I grew up believing that Christmas was a time when strange and wonderful things happened, when wise and royal visitors came riding, when at midnight the barnyard animals talked to one another, and in the light of a fabulous star God came down to us as a little child. Christmas to me has always been a time of enchantment, and never more so than the year that my son Marty was eight.
That was the year that my children and I moved into a cozy trailer home in a forested area just outside of Redmond, Washington. As the holiday approached, our spirits were light, not to be dampened even by the winter rains that swept down Puget Sound to douse our home and make our floors muddy.
Throughout that December Marty had been the most spirited, and busiest, of us all. He was my youngest, a cheerful boy, blond-haired and playful, with a quaint habit of looking up at you and cocking his head like a puppy when you talked to him. Actually the reason for this was that Marty was deaf in his left ear, but it was a condition that he never complained about.
For weeks I'd been watching Marty. I knew that something was going on with him that he was not telling me about. I saw how eagerly he made his bed, took out the trash, and carefully set the table and helped Rick and Pam prepare dinner before I got home from work. I saw how he silently collected his tiny allowance and tucked it away, spending not a cent of it. I had no idea what all this quiet activity was about, but I suspected that somehow it had something to do with Kenny.
Times were hard for our little family, and we had to do some scrimping to get by. With my job as a meat wrapper and with a lot of ingenuity around the trailer, we managed to have elegance on a shoestring. But not Kenny's family. They were desperately poor, and his mother was having a real struggle to feed and clothe her two children. They were a good, solid family; but Kenny's mom was a proud woman, very proud, and she had strict rules.
How we worked, as we did each year, to make our home festive for the holiday! Ours was a handcrafted Christmas of gifts hidden away and ornaments strung about the place.
Marty and Kenny would sometimes sit still at the table long enough to help make cornucopias or weave little baskets for the tree; but then, in a flash, one would whisper to the other, and they would be out the door and sliding cautiously under the electric fence into the horse pasture that separated our home from Kenny's.
One night shortly before Christmas, when my hands were deep in peppernoder dough, shaping tiny nutlike Danish cookies heavily spiced with cinnamon, Marty came to me and said in a tone mixed with pleasure and pride, "Mom, I've brought Kenny a Christmas present. Want to see it?" So that's what he's been up to, I said to myself. "It's something he's wanted for a long, long time, Mom."

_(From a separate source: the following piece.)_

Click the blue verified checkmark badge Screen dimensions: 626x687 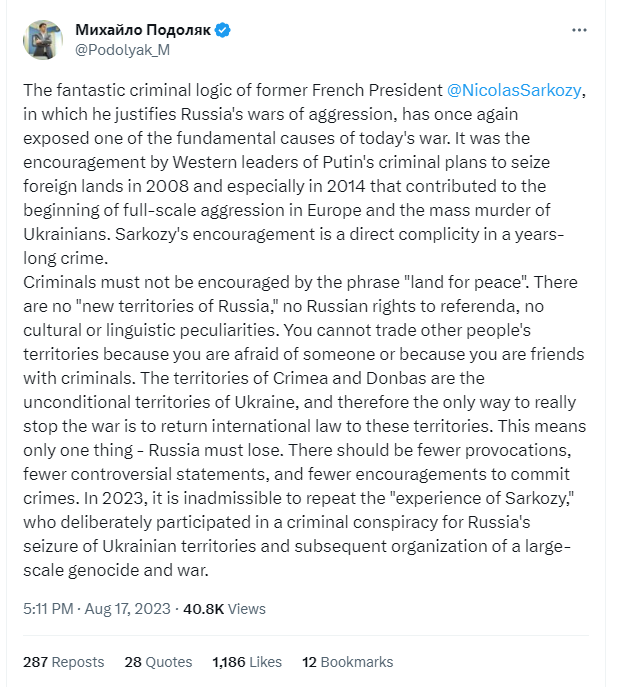(x=223, y=30)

"It's a lovely gift, Martin," I said, but even as I spoke, a disturbing thought came to mind. I knew how Kenny's mother felt about their poverty. They could barely afford to exchange gifts among themselves, and giving presents to others was out of the question. I was sure that Kenny's proud mother would not permit her son to receive something he could not return in kind.
Gently, carefully, I talked over the problem with Marty. He understood what I was saying.
"I know, Mom, I know...but what if it was a secret? What if they never found out who gave it?"
I didn't know how to answer him. I just didn't know.
The day before Christmas was rainy and cold and gray. The three kids and I all but fell over one another as we elbowed our way about our little home putting finishing touches on Christmas secrets and preparing for family and friends who would be dropping by.
Night settled in. The rain continued. I looked out the window over the sink and felt an odd sadness. How mundane the rain seemed for a Christmas Eve. Would wise and royal men come riding on such a night? I doubted it. It seemed to me that strange and wonderful things happened only on clear nights, nights when one could at least see a star in the heavens.